**Exercise details**
Render the records below as a Markdown table with the columns Row and Text, numbering each line and leaving out blank ones. Begin at the line containing "is (720, 382)." and stop after the line containing "place-address: P.za S. Vincenzo Pallotti, 208, 00186 Ro… is".

**Records**
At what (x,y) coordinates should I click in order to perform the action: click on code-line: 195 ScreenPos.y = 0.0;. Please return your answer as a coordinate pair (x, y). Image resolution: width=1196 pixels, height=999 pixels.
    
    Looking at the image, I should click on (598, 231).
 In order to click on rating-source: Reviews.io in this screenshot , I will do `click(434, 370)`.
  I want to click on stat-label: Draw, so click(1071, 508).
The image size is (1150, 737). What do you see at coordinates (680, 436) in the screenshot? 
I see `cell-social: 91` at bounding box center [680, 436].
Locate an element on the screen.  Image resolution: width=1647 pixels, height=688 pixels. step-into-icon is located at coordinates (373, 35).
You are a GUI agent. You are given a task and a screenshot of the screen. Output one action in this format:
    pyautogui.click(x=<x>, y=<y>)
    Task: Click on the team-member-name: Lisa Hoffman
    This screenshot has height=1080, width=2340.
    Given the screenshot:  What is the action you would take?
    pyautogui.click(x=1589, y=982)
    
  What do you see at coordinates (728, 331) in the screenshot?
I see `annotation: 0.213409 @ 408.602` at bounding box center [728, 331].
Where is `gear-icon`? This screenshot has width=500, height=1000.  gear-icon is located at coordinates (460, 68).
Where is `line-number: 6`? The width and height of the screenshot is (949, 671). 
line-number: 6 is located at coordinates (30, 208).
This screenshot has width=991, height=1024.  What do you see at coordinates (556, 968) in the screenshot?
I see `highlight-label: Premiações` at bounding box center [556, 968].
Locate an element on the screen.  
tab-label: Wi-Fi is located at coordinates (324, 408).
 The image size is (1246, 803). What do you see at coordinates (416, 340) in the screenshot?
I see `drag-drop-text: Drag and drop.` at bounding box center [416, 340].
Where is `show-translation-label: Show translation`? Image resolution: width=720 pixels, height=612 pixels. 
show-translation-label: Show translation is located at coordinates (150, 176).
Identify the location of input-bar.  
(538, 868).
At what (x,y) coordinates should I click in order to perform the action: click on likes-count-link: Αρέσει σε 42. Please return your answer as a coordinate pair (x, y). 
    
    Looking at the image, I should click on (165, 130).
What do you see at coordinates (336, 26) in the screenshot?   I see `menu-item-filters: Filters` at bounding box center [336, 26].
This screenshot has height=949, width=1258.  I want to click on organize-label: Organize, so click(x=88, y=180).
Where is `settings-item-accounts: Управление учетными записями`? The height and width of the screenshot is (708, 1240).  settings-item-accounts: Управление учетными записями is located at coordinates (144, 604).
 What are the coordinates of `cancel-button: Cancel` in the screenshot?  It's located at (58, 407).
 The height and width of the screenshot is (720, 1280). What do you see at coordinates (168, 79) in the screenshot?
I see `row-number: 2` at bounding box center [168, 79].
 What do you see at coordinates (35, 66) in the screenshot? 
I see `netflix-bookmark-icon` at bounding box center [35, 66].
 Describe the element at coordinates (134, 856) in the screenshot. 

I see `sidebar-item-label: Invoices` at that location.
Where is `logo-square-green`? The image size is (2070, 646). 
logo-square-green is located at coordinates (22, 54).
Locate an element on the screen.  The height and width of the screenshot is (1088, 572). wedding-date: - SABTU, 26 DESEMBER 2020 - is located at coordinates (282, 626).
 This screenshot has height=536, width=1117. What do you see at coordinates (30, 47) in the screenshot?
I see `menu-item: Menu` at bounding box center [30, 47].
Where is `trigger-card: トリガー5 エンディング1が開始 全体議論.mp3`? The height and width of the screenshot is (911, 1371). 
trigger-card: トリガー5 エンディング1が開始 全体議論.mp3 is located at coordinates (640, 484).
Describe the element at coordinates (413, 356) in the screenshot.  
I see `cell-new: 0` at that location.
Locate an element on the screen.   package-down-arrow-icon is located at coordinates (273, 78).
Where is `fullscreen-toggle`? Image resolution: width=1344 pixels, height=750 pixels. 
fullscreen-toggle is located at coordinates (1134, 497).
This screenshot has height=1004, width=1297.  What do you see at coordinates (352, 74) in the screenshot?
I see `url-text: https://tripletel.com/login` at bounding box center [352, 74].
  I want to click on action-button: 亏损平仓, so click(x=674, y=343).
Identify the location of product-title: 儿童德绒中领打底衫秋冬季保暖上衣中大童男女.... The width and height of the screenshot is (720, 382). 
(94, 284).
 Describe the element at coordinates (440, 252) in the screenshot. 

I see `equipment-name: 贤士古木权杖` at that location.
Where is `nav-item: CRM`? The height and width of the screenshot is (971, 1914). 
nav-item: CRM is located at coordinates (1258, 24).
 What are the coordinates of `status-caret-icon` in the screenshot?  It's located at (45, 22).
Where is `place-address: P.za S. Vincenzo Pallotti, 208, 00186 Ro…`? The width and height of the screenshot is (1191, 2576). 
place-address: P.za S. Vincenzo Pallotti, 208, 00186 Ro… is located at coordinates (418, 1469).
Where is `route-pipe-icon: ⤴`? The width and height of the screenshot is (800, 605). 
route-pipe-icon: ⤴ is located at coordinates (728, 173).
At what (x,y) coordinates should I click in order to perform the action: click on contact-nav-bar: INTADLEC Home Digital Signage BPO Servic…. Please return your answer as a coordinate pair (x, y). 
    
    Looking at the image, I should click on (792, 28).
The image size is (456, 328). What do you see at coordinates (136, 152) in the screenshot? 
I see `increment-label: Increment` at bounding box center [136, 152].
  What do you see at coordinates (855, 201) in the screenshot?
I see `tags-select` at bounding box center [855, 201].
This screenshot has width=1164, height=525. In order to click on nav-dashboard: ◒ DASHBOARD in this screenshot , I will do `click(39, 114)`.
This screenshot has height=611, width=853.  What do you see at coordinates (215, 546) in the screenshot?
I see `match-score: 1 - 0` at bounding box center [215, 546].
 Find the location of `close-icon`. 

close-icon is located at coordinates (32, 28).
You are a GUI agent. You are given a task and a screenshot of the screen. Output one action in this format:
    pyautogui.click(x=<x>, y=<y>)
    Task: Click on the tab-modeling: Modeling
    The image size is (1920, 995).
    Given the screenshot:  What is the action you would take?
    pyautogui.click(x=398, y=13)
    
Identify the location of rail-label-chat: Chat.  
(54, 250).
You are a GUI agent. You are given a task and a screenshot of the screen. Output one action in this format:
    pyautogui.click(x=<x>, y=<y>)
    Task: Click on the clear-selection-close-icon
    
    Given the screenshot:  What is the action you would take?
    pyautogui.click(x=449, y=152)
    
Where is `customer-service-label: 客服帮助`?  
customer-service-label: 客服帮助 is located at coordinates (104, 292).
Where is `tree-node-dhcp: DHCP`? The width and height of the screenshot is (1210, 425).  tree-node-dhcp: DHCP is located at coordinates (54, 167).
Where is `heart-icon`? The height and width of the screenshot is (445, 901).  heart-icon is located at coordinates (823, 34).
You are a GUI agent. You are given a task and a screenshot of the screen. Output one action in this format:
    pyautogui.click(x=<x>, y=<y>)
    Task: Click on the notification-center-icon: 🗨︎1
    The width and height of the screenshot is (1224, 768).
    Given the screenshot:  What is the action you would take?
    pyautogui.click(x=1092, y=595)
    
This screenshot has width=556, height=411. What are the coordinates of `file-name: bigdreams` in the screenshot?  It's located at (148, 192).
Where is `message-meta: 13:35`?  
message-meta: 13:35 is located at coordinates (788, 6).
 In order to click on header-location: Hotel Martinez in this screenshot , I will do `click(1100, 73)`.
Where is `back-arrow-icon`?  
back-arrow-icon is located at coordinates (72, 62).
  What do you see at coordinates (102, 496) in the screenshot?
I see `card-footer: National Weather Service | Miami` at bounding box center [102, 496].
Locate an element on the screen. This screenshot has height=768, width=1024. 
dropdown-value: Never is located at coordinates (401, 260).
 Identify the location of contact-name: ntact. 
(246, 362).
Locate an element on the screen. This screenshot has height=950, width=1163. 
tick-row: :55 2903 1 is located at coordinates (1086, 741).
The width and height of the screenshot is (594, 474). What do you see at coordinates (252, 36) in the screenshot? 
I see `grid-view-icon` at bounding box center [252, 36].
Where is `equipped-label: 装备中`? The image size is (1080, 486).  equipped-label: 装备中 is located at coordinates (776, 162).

**Task solution**
| Row | Text |
|---|---|
| 1 | Identify the location of product-title: 儿童德绒中领打底衫秋冬季保暖上衣中大童男女.... The width and height of the screenshot is (720, 382).  |
| 2 | (94, 284). |
| 3 |  Describe the element at coordinates (440, 252) in the screenshot.  |
| 4 | I see `equipment-name: 贤士古木权杖` at that location. |
| 5 | Where is `nav-item: CRM`? The height and width of the screenshot is (971, 1914).  |
| 6 | nav-item: CRM is located at coordinates (1258, 24). |
| 7 |  What are the coordinates of `status-caret-icon` in the screenshot?  It's located at (45, 22). |
| 8 | Where is `place-address: P.za S. Vincenzo Pallotti, 208, 00186 Ro…`? The width and height of the screenshot is (1191, 2576).  |
| 9 | place-address: P.za S. Vincenzo Pallotti, 208, 00186 Ro… is located at coordinates (418, 1469). |